Дно раскопа, иначе сказать, обширного котлована — все в полусгнивших сваях, бревнах срубов, черных от земли плахах мостовых, нижних венцах колодцев. И повсюду на низких скамеечках сидят пожилые женщины-домохозяйки, старики в выгоревших кителях, студенты-практиканты в тренировочных брюках, кедах. Один угол раскопа заняли девочки-старшеклассницы. Все они — рабочие археологической экспедиции, ведущей изыскания на одной из самых древних, но и поныне одной из самых оживленных улиц Новгорода.

Пожилые женщины привычно, словно они пересаживают комнатные цветы, берут комья земли, тщательно разминают их в ладонях, рассматривают, что-то откладывают в сторону, в маленький ящик. Старики-пенсионеры перебирают комки неохотно, покуривают, поглядывают вверх. Старшеклассницы в резиновых перчатках поднимают и крошат землю с неприязнью: им скучна эта работа, и если бы не родители — какой-никакой, а все-таки заработок, — они бы давно сбежали в кино или в сад, к Волхову. Но все-таки каждый комок этой влажной, иссиня-черной земли, прежде чем попасть в отвал, проходит через человеческие руки. Любой предмет — будь то кость или трубочка бересты — предварительно ощупан, осмотрен, отложен в ящик, потому что — кто знает! — может быть, именно эта трубочка окажется берестяной грамотой, а кость — искусно вырезанной палочкой для письма.

* * *

…Холодны комья земли, ох, как они холодны даже в сентябрьскую теплынь. Ведь недаром и в песне поется «мать сыра-земля» да еще «мать сыра-земля холодная»… Пожалуй, только здесь, на раскопе, до конца и поймешь вещую силу слов песни: столетиями веет от этого холода…

«…Первая грамота на бересте была найдена как раз под злополучной бровкой. Нашла ее спустя ровно две недели после начала раскопок — 26 июля 1951 года — молодая работница Нина Федоровна Акулова. Запомните это имя. Оно навсегда вошло в историю науки. Грамота была найдена прямо на мостовой XIV века в щели между двумя плахами.

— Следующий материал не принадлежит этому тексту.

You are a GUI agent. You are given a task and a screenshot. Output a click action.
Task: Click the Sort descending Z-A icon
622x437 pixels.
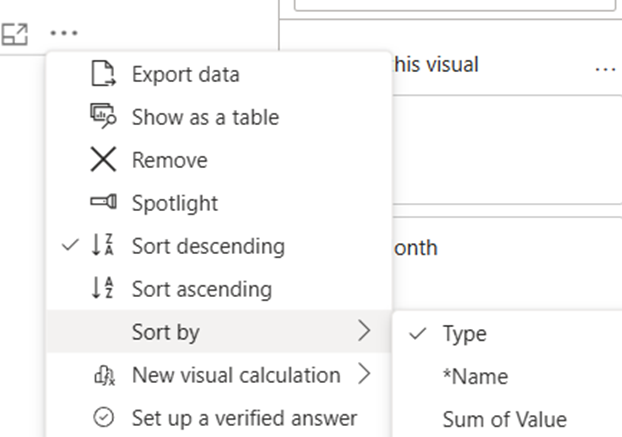(x=103, y=246)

Акулова передала св ою находку Гайде Андреевне Авдусиной, начальнику своего участка, а та окликнула Артемия Владимировича Арциховского.

Оклик застал его стоящим на расчищаемой древней вымостке, которая вела с мостовой Холопьей улицы во двор усадьбы. И вот, стоя на этой вымостке, как на пьедестале, с поднятым пальцем, он в течение минуты на виду у всего раскопа не мог, задохнувшись, произнести ни единого слова, издавая лишь нечленораздельные звуки, потом срывающимся голосом выкрикнул: «Премия — сто рублей!» Наконец выдохнул: «Я этой находки ждал двадцать лет!»

Вероятно, тогда, 26 июля, он был единственным человеком, в какой-то степени предвидевшим будущее находки».